Multi Object Tracking for Unmanned Surface Vessels using LiDAR-AIS Fusion

Abstract

Autonomous navigation for Unmanned Surface Vessels (USVs) is essential for expanding their applications in maritime environments, where situational awareness and collision avoidance are critical. However, these environments present unique challenges for multi-object tracking (MOT) such as a wide diversity of vessel sizes, a high dynamic environment due to waves and current, and low visibility. Although neural network-based models could facilitate MOT in such scenarios, there is a lack of publicly available datasets in Maritime environments.

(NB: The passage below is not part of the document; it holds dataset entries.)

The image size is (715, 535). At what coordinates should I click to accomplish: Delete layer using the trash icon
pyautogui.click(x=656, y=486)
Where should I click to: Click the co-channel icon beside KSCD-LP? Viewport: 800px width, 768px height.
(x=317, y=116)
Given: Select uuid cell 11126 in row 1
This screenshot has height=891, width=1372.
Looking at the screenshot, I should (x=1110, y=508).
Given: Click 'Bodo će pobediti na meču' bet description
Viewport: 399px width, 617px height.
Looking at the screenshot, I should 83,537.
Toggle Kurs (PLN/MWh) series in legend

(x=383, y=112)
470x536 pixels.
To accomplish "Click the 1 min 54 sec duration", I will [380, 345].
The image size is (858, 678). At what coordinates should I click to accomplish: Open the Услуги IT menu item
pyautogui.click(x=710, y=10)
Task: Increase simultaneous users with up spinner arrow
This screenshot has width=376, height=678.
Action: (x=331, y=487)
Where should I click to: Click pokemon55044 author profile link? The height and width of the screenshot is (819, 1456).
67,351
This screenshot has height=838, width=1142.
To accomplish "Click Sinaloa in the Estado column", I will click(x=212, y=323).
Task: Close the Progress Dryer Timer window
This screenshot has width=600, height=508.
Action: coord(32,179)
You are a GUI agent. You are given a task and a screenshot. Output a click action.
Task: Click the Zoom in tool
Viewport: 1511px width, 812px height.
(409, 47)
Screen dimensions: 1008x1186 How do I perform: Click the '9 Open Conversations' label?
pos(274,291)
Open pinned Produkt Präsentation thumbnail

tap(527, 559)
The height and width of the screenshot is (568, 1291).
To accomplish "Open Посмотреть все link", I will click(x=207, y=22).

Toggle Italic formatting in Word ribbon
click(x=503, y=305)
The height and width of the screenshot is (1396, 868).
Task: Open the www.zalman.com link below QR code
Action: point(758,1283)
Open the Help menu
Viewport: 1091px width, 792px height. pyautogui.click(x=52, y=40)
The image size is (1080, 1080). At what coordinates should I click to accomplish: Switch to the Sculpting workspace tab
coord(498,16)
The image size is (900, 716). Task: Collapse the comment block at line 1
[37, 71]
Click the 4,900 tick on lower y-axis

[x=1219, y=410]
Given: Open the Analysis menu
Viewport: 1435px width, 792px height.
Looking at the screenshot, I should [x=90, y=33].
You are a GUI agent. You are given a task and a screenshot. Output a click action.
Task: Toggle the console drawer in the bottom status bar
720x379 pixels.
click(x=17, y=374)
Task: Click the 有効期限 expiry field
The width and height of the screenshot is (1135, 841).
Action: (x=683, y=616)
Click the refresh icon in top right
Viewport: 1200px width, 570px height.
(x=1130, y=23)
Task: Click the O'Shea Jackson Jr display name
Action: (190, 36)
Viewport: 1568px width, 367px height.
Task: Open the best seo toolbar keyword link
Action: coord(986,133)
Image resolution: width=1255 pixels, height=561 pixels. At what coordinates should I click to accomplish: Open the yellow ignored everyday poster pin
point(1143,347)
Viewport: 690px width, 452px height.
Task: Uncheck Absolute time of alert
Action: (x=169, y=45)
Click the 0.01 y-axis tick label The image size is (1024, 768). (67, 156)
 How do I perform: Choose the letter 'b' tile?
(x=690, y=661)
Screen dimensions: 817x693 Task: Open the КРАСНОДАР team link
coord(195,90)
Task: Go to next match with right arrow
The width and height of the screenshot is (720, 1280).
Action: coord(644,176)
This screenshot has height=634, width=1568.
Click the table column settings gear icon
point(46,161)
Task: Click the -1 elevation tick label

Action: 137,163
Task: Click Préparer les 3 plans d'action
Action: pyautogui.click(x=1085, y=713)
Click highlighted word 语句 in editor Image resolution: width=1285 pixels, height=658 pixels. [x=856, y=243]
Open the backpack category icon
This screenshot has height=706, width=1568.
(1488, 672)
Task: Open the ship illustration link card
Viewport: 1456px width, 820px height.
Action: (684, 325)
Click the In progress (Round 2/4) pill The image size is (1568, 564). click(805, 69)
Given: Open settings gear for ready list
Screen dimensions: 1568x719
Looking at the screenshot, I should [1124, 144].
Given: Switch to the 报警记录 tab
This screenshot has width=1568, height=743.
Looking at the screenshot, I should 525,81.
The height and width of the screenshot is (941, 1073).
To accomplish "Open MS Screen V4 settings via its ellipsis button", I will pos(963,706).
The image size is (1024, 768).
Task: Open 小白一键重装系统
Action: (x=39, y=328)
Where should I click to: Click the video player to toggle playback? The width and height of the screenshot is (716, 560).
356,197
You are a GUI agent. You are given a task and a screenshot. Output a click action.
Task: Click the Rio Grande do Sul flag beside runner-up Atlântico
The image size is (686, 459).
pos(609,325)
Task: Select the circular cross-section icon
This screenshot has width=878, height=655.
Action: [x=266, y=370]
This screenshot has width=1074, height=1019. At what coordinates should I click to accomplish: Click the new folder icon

Therefore, this work presents a probabilistic, point-based MOT framework specifically designed for short-range tracking (≤ 100 m), utilizing weather-resilient sensors to ensure robust operation in diverse conditions. The framework integrates LiDAR and Automatic Identification System (AIS) data through a late fusion approach, improving state estimation by combining the dynamic tracking abilities of LiDAR with AIS’s vessel identification capabilities. Key methods include an Interacting Multiple Model (IMM) for adaptive maneuver handling and Joint Probabilistic Data Association (JPDA) for data association. Validation in a simulated environment highlights significant limitations, showing that while the framework can manage basic tracking tasks, it remains far from optimal for the full scope of nearshore and coastal applications. This thesis underscores the need for further research to meet the demands of maritime MOT, particularly in handling the unique challenges posed by large vessels.